**TASK BRIEF:** Turn the stretch from the line containing "Task: Select the" through the end of the rows into a numbered list, leaving out blank lines.

**DATASET EXTRACT:**
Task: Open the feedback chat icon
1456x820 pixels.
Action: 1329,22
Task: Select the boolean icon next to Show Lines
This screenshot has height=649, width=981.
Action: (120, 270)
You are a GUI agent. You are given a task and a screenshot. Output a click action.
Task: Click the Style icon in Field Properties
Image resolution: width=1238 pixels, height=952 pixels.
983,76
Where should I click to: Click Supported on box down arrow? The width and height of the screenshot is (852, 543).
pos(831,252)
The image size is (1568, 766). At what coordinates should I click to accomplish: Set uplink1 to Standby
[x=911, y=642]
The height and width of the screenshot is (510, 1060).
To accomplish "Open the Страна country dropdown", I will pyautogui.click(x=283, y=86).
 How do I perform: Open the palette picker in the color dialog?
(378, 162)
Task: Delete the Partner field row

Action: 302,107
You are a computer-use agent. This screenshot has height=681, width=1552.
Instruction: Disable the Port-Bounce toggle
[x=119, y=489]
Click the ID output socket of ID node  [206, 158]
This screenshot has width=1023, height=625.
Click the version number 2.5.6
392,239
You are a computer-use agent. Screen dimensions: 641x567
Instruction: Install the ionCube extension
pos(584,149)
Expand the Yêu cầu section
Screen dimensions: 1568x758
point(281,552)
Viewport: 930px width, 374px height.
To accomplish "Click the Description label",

**REPLY TO THE EXERCISE:**
1. Task: Select the boolean icon next to Show Lines
2. This screenshot has height=649, width=981.
3. Action: (120, 270)
4. You are a GUI agent. You are given a task and a screenshot. Output a click action.
5. Task: Click the Style icon in Field Properties
6. Image resolution: width=1238 pixels, height=952 pixels.
7. 983,76
8. Where should I click to: Click Supported on box down arrow? The width and height of the screenshot is (852, 543).
9. pos(831,252)
10. The image size is (1568, 766). At what coordinates should I click to accomplish: Set uplink1 to Standby
11. [x=911, y=642]
12. The height and width of the screenshot is (510, 1060).
13. To accomplish "Open the Страна country dropdown", I will pyautogui.click(x=283, y=86).
14.  How do I perform: Open the palette picker in the color dialog?
15. (378, 162)
16. Task: Delete the Partner field row
17. Action: 302,107
18. You are a computer-use agent. This screenshot has height=681, width=1552.
19. Instruction: Disable the Port-Bounce toggle
20. [x=119, y=489]
21. Click the ID output socket of ID node  [206, 158]
22. This screenshot has width=1023, height=625.
23. Click the version number 2.5.6
24. 392,239
25. You are a computer-use agent. Screen dimensions: 641x567
26. Instruction: Install the ionCube extension
27. pos(584,149)
28. Expand the Yêu cầu section
29. Screen dimensions: 1568x758
30. point(281,552)
31. Viewport: 930px width, 374px height.
32. To accomplish "Click the Description label",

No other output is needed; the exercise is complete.